Collected data:
== == ==
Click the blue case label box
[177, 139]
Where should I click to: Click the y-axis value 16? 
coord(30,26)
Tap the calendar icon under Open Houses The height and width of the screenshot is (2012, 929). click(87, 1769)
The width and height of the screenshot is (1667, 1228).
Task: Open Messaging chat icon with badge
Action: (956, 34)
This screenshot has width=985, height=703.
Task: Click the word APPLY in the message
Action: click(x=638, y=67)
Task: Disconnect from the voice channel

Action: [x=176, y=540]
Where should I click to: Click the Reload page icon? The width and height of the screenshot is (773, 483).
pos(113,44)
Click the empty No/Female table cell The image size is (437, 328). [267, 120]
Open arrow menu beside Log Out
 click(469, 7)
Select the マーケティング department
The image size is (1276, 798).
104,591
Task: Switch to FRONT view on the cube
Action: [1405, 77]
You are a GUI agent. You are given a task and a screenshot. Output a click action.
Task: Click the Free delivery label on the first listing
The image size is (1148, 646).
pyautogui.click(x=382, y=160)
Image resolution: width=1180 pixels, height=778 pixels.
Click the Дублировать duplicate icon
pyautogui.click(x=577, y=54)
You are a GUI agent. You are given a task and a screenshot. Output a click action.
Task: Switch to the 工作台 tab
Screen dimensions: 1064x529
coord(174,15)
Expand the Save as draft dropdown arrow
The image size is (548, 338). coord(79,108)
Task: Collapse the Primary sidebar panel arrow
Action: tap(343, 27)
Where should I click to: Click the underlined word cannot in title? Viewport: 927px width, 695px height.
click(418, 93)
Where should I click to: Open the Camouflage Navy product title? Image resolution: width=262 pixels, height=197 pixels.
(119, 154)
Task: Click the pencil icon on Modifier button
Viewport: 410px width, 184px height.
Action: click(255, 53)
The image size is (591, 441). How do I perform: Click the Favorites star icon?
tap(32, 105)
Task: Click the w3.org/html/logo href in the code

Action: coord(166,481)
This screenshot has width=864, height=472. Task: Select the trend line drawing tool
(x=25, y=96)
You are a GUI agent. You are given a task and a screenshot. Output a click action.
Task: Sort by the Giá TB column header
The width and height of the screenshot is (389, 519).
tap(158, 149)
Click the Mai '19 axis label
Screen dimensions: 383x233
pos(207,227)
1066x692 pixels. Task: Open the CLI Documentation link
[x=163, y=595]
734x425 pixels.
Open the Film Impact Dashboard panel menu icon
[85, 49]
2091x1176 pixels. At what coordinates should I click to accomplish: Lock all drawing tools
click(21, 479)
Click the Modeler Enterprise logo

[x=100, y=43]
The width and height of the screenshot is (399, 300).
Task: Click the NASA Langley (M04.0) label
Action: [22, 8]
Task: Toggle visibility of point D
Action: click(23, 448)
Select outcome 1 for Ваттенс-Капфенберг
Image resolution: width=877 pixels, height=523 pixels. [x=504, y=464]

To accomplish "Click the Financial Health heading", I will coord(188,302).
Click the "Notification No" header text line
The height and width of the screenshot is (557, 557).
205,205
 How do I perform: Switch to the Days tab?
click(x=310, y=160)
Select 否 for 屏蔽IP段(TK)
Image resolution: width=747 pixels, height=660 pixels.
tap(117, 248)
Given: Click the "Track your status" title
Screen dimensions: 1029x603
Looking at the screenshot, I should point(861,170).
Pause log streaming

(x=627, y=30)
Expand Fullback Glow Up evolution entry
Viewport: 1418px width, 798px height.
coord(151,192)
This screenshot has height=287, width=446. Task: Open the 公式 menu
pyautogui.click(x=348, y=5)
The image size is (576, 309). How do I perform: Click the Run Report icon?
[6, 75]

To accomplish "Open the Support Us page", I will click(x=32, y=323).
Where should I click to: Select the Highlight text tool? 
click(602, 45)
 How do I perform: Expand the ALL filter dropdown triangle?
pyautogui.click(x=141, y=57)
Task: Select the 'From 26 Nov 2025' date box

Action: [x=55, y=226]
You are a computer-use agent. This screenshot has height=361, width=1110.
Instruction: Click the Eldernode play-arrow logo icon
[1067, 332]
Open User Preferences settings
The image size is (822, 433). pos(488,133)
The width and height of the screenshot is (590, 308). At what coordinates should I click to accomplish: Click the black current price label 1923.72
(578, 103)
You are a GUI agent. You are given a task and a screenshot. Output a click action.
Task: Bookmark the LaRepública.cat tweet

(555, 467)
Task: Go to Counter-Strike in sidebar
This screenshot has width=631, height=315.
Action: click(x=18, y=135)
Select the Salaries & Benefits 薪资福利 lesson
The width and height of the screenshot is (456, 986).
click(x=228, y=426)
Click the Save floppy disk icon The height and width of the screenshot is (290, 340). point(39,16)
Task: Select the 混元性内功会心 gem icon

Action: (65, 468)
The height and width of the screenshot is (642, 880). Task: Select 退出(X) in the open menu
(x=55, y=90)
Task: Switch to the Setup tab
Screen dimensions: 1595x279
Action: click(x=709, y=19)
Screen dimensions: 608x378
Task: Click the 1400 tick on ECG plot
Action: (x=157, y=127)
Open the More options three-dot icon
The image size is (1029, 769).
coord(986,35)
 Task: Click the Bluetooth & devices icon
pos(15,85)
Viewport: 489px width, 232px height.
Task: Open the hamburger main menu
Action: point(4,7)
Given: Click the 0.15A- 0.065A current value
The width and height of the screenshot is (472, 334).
== == ==
Retype the records exactly.

Written solution:
Click the blue case label box
[177, 139]
Where should I click to: Click the y-axis value 16? 
coord(30,26)
Tap the calendar icon under Open Houses The height and width of the screenshot is (2012, 929). click(87, 1769)
The width and height of the screenshot is (1667, 1228).
Task: Open Messaging chat icon with badge
Action: (956, 34)
This screenshot has width=985, height=703.
Task: Click the word APPLY in the message
Action: click(x=638, y=67)
Task: Disconnect from the voice channel

Action: [x=176, y=540]
Where should I click to: Click the Reload page icon? The width and height of the screenshot is (773, 483).
pos(113,44)
Click the empty No/Female table cell The image size is (437, 328). [267, 120]
Open arrow menu beside Log Out
 click(469, 7)
Select the マーケティング department
The image size is (1276, 798).
104,591
Task: Switch to FRONT view on the cube
Action: [1405, 77]
You are a GUI agent. You are given a task and a screenshot. Output a click action.
Task: Click the Free delivery label on the first listing
The image size is (1148, 646).
pyautogui.click(x=382, y=160)
Image resolution: width=1180 pixels, height=778 pixels.
Click the Дублировать duplicate icon
pyautogui.click(x=577, y=54)
You are a GUI agent. You are given a task and a screenshot. Output a click action.
Task: Switch to the 工作台 tab
Screen dimensions: 1064x529
coord(174,15)
Expand the Save as draft dropdown arrow
The image size is (548, 338). coord(79,108)
Task: Collapse the Primary sidebar panel arrow
Action: tap(343, 27)
Where should I click to: Click the underlined word cannot in title? Viewport: 927px width, 695px height.
click(418, 93)
Where should I click to: Open the Camouflage Navy product title? Image resolution: width=262 pixels, height=197 pixels.
(119, 154)
Task: Click the pencil icon on Modifier button
Viewport: 410px width, 184px height.
Action: click(255, 53)
The image size is (591, 441). How do I perform: Click the Favorites star icon?
tap(32, 105)
Task: Click the w3.org/html/logo href in the code

Action: coord(166,481)
This screenshot has width=864, height=472. Task: Select the trend line drawing tool
(x=25, y=96)
You are a GUI agent. You are given a task and a screenshot. Output a click action.
Task: Sort by the Giá TB column header
The width and height of the screenshot is (389, 519).
tap(158, 149)
Click the Mai '19 axis label
Screen dimensions: 383x233
pos(207,227)
1066x692 pixels. Task: Open the CLI Documentation link
[x=163, y=595]
734x425 pixels.
Open the Film Impact Dashboard panel menu icon
[85, 49]
2091x1176 pixels. At what coordinates should I click to accomplish: Lock all drawing tools
click(21, 479)
Click the Modeler Enterprise logo

[x=100, y=43]
The width and height of the screenshot is (399, 300).
Task: Click the NASA Langley (M04.0) label
Action: [22, 8]
Task: Toggle visibility of point D
Action: click(23, 448)
Select outcome 1 for Ваттенс-Капфенберг
Image resolution: width=877 pixels, height=523 pixels. [x=504, y=464]

To accomplish "Click the Financial Health heading", I will coord(188,302).
Click the "Notification No" header text line
The height and width of the screenshot is (557, 557).
205,205
 How do I perform: Switch to the Days tab?
click(x=310, y=160)
Select 否 for 屏蔽IP段(TK)
Image resolution: width=747 pixels, height=660 pixels.
tap(117, 248)
Given: Click the "Track your status" title
Screen dimensions: 1029x603
Looking at the screenshot, I should point(861,170).
Pause log streaming

(x=627, y=30)
Expand Fullback Glow Up evolution entry
Viewport: 1418px width, 798px height.
coord(151,192)
This screenshot has height=287, width=446. Task: Open the 公式 menu
pyautogui.click(x=348, y=5)
The image size is (576, 309). How do I perform: Click the Run Report icon?
[6, 75]

To accomplish "Open the Support Us page", I will click(x=32, y=323).
Where should I click to: Select the Highlight text tool? 
click(602, 45)
 How do I perform: Expand the ALL filter dropdown triangle?
pyautogui.click(x=141, y=57)
Task: Select the 'From 26 Nov 2025' date box

Action: [x=55, y=226]
You are a computer-use agent. This screenshot has height=361, width=1110.
Instruction: Click the Eldernode play-arrow logo icon
[1067, 332]
Open User Preferences settings
The image size is (822, 433). pos(488,133)
The width and height of the screenshot is (590, 308). At what coordinates should I click to accomplish: Click the black current price label 1923.72
(578, 103)
You are a GUI agent. You are given a task and a screenshot. Output a click action.
Task: Bookmark the LaRepública.cat tweet

(555, 467)
Task: Go to Counter-Strike in sidebar
This screenshot has width=631, height=315.
Action: click(x=18, y=135)
Select the Salaries & Benefits 薪资福利 lesson
The width and height of the screenshot is (456, 986).
click(x=228, y=426)
Click the Save floppy disk icon The height and width of the screenshot is (290, 340). point(39,16)
Task: Select the 混元性内功会心 gem icon

Action: (65, 468)
The height and width of the screenshot is (642, 880). Task: Select 退出(X) in the open menu
(x=55, y=90)
Task: Switch to the Setup tab
Screen dimensions: 1595x279
Action: click(x=709, y=19)
Screen dimensions: 608x378
Task: Click the 1400 tick on ECG plot
Action: (x=157, y=127)
Open the More options three-dot icon
The image size is (1029, 769).
coord(986,35)
 Task: Click the Bluetooth & devices icon
pos(15,85)
Viewport: 489px width, 232px height.
Task: Open the hamburger main menu
Action: point(4,7)
Given: Click the 0.15A- 0.065A current value
The width and height of the screenshot is (472, 334).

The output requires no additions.